(Saved data entries)
'''

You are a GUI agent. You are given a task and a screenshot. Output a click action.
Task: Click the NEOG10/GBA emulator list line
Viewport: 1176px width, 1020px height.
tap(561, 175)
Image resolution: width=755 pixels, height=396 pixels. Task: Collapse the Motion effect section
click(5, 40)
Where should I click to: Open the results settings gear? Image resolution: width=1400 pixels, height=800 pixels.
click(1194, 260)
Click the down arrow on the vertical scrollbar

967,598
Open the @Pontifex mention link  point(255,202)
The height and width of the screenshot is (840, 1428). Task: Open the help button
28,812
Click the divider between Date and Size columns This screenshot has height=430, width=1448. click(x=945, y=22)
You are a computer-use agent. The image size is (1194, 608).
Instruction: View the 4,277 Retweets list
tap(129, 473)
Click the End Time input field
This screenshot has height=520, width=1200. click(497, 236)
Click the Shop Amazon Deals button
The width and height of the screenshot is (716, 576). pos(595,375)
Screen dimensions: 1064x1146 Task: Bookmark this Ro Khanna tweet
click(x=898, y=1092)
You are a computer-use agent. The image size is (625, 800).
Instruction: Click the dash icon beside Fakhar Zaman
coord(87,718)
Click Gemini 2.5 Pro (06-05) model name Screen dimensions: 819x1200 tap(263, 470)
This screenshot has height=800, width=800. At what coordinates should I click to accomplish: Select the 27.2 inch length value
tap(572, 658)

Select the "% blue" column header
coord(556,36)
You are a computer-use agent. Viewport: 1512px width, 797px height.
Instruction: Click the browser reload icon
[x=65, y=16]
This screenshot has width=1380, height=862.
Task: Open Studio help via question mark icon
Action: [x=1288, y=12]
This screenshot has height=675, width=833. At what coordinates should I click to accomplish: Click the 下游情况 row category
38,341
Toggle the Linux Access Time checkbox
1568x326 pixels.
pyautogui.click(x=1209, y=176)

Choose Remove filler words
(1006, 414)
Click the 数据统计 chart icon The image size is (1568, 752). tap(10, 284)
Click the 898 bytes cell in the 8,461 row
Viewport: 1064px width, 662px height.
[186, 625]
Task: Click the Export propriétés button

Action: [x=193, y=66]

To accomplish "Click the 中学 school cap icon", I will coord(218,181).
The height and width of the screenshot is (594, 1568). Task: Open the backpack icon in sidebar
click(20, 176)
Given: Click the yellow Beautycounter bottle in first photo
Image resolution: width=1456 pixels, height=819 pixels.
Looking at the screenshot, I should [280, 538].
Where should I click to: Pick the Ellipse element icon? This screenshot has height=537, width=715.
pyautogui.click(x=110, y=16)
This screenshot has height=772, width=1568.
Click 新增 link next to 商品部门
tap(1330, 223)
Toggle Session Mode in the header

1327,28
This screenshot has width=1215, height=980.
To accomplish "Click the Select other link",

'''

- _Task_
Return the lines above that include the string "computer".

- _Answer box_
You are a computer-use agent. The image size is (1194, 608).
You are a computer-use agent. The image size is (625, 800).
You are a computer-use agent. Viewport: 1512px width, 797px height.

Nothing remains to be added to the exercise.